BMC Med. 2011 Jul 19;9:88. doi: 10.1186/1741-7015-9-88.
Mathematical models are useful tools for understanding and predicting epidemics. A recent innovative modeling study by Stehle and colleagues addressed the issue of how complex models need to be to ensure accuracy. The authors collected data on face-to-face contacts during a two-day conference. They then constructed a series of dynamic social contact networks, each of which was used to model an epidemic generated by a fast-spreading airborne pathogen. Intriguingly, Stehle and colleagues found that increasing model complexity did not always increase accuracy. Specifically, the most detailed contact network and a simplified version of this network generated very similar results.
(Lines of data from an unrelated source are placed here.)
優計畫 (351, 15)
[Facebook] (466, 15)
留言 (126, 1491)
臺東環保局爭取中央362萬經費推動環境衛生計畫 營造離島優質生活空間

These results are extremely interesting and require further exploration to determine their generalizability.
数学模型是理解和预测传染病的有用工具。Stehle 及其同事最近进行了一项创新性的建模研究,探讨了复杂模型需要达到何种精确程度的问题。作者收集了在为期两天的会议期间面对面接触的数据。然后,他们构建了一系列动态社会接触网络,每个网络都用于模拟由快速传播的空气传播病原体引起的传染病。有趣的是,Stehle 及其同事发现增加模型复杂性并不总是能提高准确性。具体来说,最详细的接触网络和该网络的简化版本产生了非常相似的结果。这些结果非常有趣,需要进一步研究以确定其普遍性。